Motor units are recruited in an orderly way from smallest to largest.

why are small motor units recruited first?

Small motor units allow fine control of small forces, and larger units are only added when more force is needed.

why does recruitment increase force?

Recruitment increases the number of active motor units, so more muscle fibres contract at once and total force rises.

what does the recruitment graph show?

It shows force rising when unit 1 is recruited, then rising again when unit 2 is recruited because more fibres are now active.

what happens at low stimulation frequency during summation?

Each twitch mostly returns to baseline before the next stimulus, so force does not build much.

what happens at higher stimulation frequency during summation?

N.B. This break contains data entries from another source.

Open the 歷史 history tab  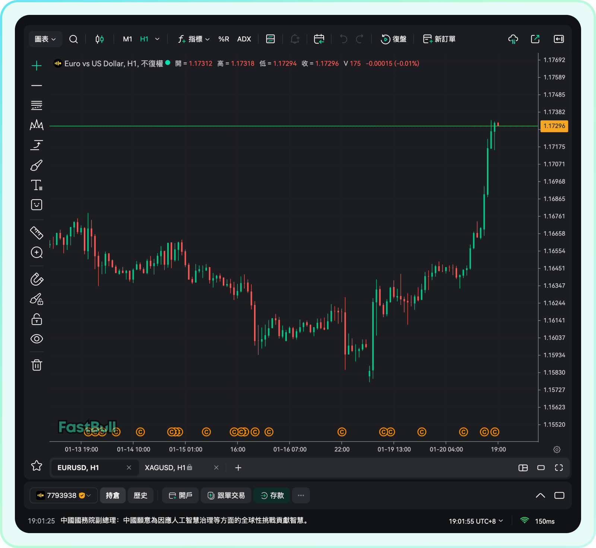coord(140,496)
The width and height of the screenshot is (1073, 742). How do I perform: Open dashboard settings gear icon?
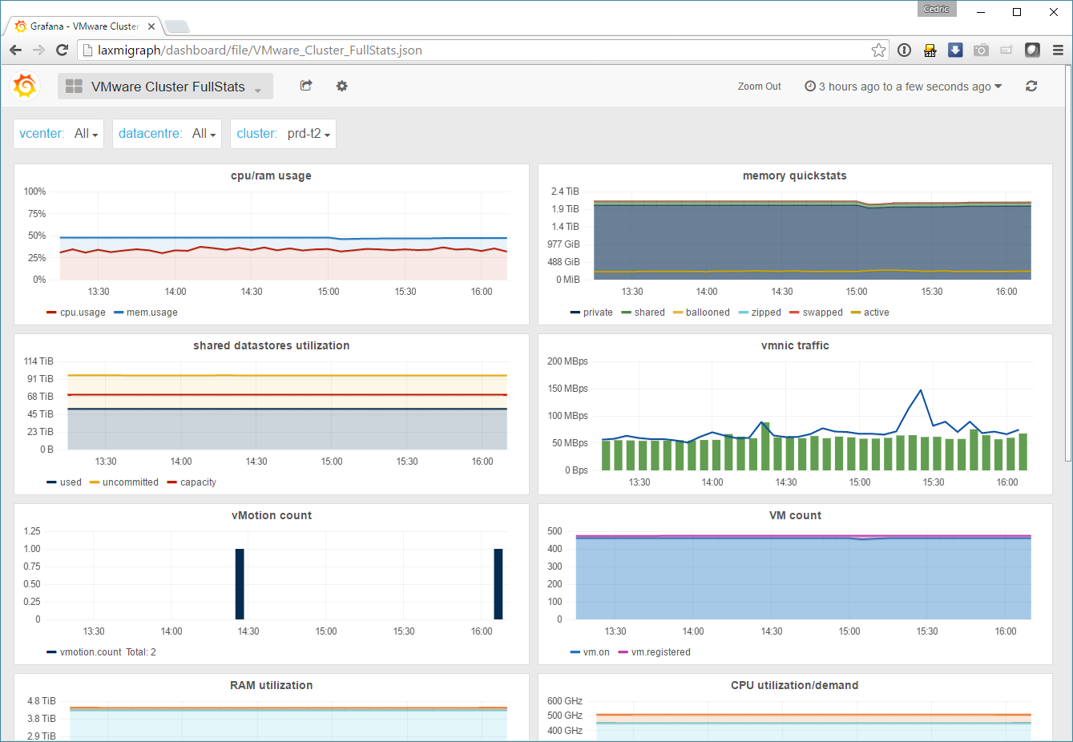pyautogui.click(x=342, y=86)
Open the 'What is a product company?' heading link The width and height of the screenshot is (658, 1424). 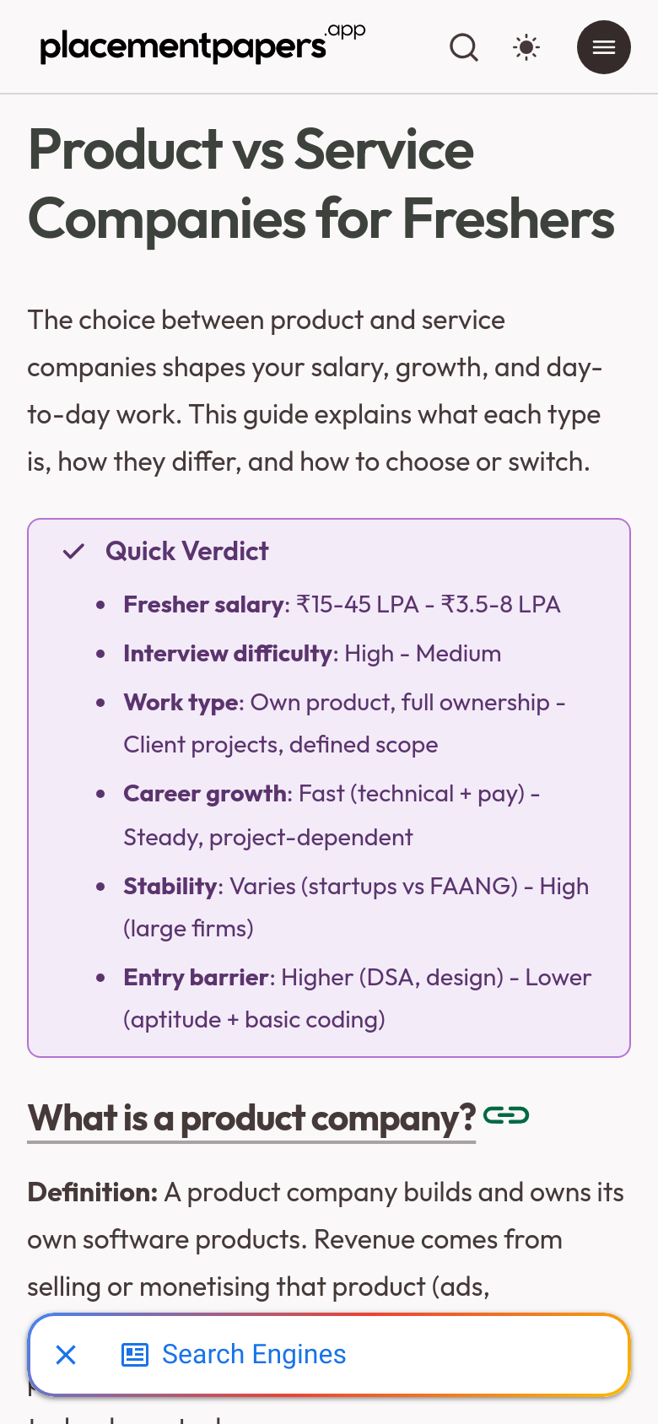(251, 1119)
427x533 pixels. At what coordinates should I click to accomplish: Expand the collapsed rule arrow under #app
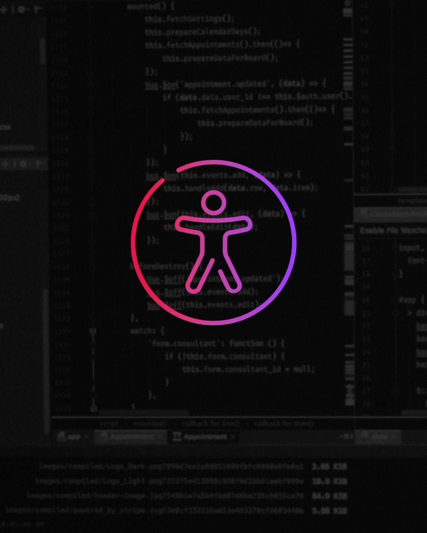410,313
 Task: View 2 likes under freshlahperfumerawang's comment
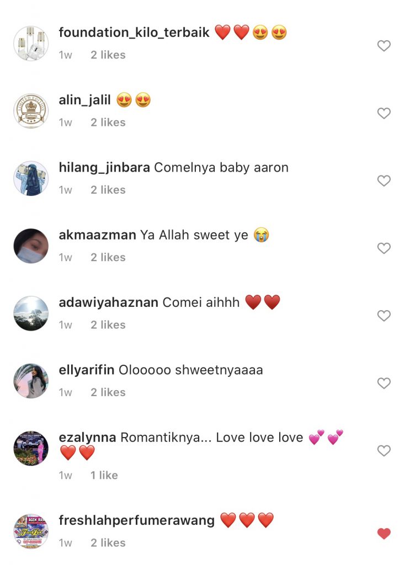click(108, 543)
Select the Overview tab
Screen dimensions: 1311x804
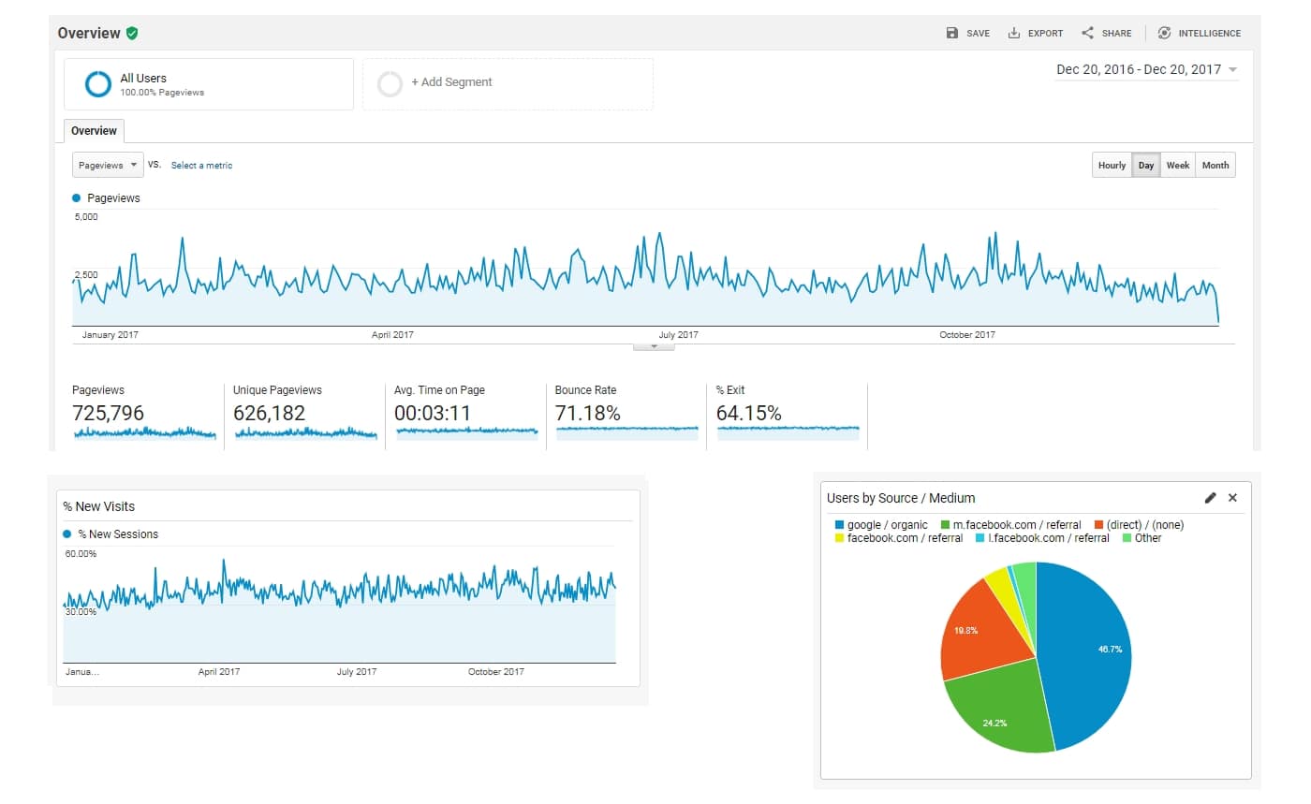pos(94,131)
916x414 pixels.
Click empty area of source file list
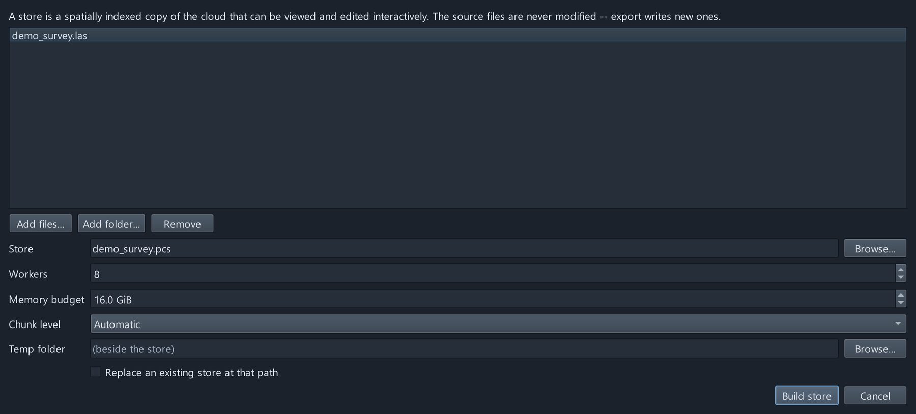(x=457, y=125)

The next action potential arrives before the muscle fully relaxes, so twitches add together and force increases.

why does force increase during summation?

Ca2+ is not fully cleared between twitches, so Ca2+ stays higher and cross-bridge cycling continues.

what is tetanus?

Tetanus is a maximum sustained contraction at high stimulation frequency, where twitches fuse and there is little or no relaxation.

why can SERCA not fully relax the muscle at high stimulation frequency?

At high firing rates, action potentials arrive too quickly for SERCA to clear Ca2+ completely between twitches.

what are the three possible muscle actions during contraction?

The muscle can shorten in concentric contraction, stay the same length in isometric contraction, or lengthen in eccentric contraction.

what is a concentric contraction?

A concentric contraction is when a muscle shortens while producing force, such as the biceps shortening when lifting the forearm.

what is an isometric contraction?

An isometric contraction is when the muscle produces force but its length stays constant, so there is no visible movement.

what is an eccentric contraction?

An eccentric contraction is when the muscle lengthens while producing force, such as lowering a heavy object.

what does isotonic mean?

Isotonic contractions involve muscle or sarcomere shortening, with speed depending on myosin ATPase activity and contraction velocity.

why is there no external work in an isometric contraction?

Work equals force times distance, and in isometric contraction there is force but no movement distance.

why can isometric contraction produce high force?

Many myosin heads can be attached at the same time, so high cross-bridge cycling and constant tension can occur.

why are eccentric contractions more likely to cause injury?

Eccentric contractions produce high force while the muscle is being lengthened, which can mechanically detach myosin heads and damage muscle proteins.

why do eccentric contractions use less ATP?

The external load helps force the muscle to lengthen, so some detachment is mechanical rather than fully ATP-driven.

what happens to cross-bridges during eccentric contraction?

Myosin binds and tries to generate force, but the load lengthens the muscle and can mechanically pull myosin away from actin.

what is the length-tension relationship?

The length-tension relationship describes how much force a muscle can produce at different sarcomere lengths, depending on actin-myosin overlap.

what is active tension?

Active tension is force produced by cross-bridge cycling, so it depends on actin and myosin overlap.

what is passive tension?

Passive tension comes from stretching the elastic parts of the muscle, so it increases when the muscle is stretched.

what is total tension?

Total tension equals active tension plus passive tension.

where is active tension highest?

Active tension is highest at the optimal resting length where actin and myosin overlap is ideal.

why is force low when the sarcomere is too short?

Actin overlaps too much and the filaments are crowded, so myosin cannot pull effectively and active force is reduced.